Kenyans call their capital ‘Nairobbery’ and after dark I’ve been told to take a taxi for trips as short as a single block. But the danger keeping foreigners from Kenya these last months was tribal fighting that left more than a thousand dead and hundreds of thousands displaced.
So you’ll excuse my surprise when I strolled the streets yesterday morning, somewhat cautiously at first, and found the most inviting city I’ve encountered on the continent.
If Nairobi is indeed on the same continent as Niger and Benin and Burkina Faso it is certainly a very large and diverse chunk of earth.
The German I shared a cab from the airport with insisted Lagos to Nairobi is considered a domestic flight. That so many westerners—even this one traveling in Africa—have trouble comprehending that Nigeria and Kenya are as distinct as Canada and America is deeply baffling to me.
To be honest, the toll of West Africa was starting to register on my good humor. The temperature topped 100 degrees (40 Celsius) nearly every day the last two months, and often reached 115. It had been several weeks since I compelled an ATM to function. The dusty, filthy air of the utterly polluted capitals leached out of my clothes as I washed them in another guesthouse sink. But probably worst of all, I lived in a bubble of my own making, unable to communicate with the French-speaking Africans or the small sprinkling of French-speaking travelers.
After two days, a gauntlet of all-day buses and multiple border crossings and near abductions and last-minute plane tickets deposited me in Nairobi at sunrise yesterday.
Prepared for the estimated two-hour visa wait I walked towards the empty immigration area. A guard took my passport, scanned my visa form, accepted my $50 and stamped me into Kenya all within 10 seconds.
The guard was extremely good-natured, so much so he paid little attention to his little-used stamp, which marked my entry on 26/12/07 (December 26, 2007). I pointed this out to him so he fixed the stamp and issued me a second visa for December 26, 2008. On the third try he corrected the month and I headed down to collect my luggage and walk past the idle customs officials who didn’t even look in my direction as I walked out.
The downside to being the only white person in the arrivals area of an airport that once had hundreds of tourists is the attention you receive from the folks who feed their family with tourism dollars.
But the aggressive taxi drivers and safari touts, even the ones crying poverty, were easy to ignore after months of smiling, one-armed boys gesturing to their mouths and asking for food. Let me show you some pictures from a village in Niger, I wanted to say, and then you tell me how bad your life is.
I could say that to them because they could understand me! They spoke English! Oh boy that was nice.
And the air was clean and cool!
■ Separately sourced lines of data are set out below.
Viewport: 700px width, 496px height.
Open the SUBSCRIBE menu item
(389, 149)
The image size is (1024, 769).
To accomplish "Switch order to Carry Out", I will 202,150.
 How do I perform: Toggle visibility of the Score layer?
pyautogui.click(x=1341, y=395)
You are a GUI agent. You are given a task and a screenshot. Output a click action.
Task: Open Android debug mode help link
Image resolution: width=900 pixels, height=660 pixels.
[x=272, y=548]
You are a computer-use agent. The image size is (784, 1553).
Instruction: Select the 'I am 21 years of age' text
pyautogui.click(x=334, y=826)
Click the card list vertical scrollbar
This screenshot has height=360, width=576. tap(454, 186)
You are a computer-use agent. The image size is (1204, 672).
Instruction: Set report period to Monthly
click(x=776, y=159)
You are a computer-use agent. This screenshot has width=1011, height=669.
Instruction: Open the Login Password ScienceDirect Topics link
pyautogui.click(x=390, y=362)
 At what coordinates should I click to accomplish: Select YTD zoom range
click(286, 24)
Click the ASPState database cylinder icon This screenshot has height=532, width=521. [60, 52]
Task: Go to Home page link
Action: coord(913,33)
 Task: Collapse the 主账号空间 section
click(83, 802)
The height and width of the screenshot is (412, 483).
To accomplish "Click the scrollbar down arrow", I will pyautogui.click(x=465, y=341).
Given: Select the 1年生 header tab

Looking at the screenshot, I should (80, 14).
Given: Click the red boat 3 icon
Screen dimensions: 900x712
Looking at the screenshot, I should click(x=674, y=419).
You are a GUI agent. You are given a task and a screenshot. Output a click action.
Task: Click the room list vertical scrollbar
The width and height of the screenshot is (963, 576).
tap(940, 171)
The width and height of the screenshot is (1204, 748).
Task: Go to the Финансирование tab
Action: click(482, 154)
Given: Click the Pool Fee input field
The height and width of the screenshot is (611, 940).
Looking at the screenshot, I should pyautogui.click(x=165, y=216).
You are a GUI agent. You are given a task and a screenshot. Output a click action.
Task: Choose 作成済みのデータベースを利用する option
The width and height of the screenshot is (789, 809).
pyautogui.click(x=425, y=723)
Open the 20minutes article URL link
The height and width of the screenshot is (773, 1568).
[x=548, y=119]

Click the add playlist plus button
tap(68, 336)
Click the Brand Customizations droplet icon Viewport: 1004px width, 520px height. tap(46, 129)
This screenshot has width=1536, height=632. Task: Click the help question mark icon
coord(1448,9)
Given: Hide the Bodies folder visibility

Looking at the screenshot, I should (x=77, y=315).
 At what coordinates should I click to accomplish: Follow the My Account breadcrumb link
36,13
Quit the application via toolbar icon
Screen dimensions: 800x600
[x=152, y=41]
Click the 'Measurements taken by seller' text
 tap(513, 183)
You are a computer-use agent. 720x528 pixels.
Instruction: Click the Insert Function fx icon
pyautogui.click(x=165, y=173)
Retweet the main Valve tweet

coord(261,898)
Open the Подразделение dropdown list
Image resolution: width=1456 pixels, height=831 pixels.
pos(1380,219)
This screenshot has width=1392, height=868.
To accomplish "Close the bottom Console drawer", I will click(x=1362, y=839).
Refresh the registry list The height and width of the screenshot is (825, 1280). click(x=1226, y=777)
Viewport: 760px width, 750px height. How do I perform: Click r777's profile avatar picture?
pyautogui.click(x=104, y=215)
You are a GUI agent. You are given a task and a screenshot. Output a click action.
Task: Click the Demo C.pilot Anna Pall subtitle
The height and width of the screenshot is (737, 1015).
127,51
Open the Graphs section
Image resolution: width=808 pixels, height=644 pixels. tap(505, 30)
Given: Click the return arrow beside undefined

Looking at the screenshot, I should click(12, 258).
Sixty-degrees!
There were so many ATMs in the arrivals lobby I had trouble choosing. And they didn’t just take Visa cards (terrible, terrible transaction fees) but my Plus-network card that’s fee-free! Fee-free money!
Nairobi is a fine, modern capital that cannot really be compared with Dakar or Lagos or whatever West Africa would present as its urban beacon. Nairobi could easily be the capital of a less-prosperous European country.
It’s worth admitting that the people here may seem more friendly, more attractive, more engaging simply because I can communicate with them. But I don’t think that’s really the explanation.
If this is Kenya at the end of its dark days, then Kenya should be just fine. It’s more understandable to me now why commentators wondered at the height of the unrest here, ‘If this can happen in Kenya, what hope does the rest of Africa have?’
In the afternoon I stood outside my hotel and talked about American and Kenyan politics with a very well informed guy who in an ideal world would sell me a safari. He spoke freely and thoughtfully about the last several months. He was opinionated without being polarized, hopeful without being naïve. If the American citizenry were as engaged and levelheaded as he, we’d be in good shape.
In the evening I asked the reception desk if I really needed a taxi to go two blocks away for dinner.
“At night?” he asked. “Oh yes. After 7pm you need to take a taxi there, and when you are done take a taxi back.”
But there was a restaurant literally around the corner and it was decided I could walk there since on one side of the corner there was a parking guard and on the other side there were four ATM guards for each of the banks on that street.
“If someone attacks you the guard will shout,” I was reassured.
“Can you walk in the city after dark?” I asked my politically aware friend.
“Oh yes, I walk all around the city at any time. But because you are white they think you have a lot of dollars.”
Nairobi isn’t a perfect city. But the headlines of the last four months have been the story of dangers and casualties suffered by the Kenyan people. The threats to tourists appear no different now than they’ve long been.
So I’ll do what the immigration official, and safari seller and front desk clerk have all asked me to do. I’ll tell you to come to Kenya.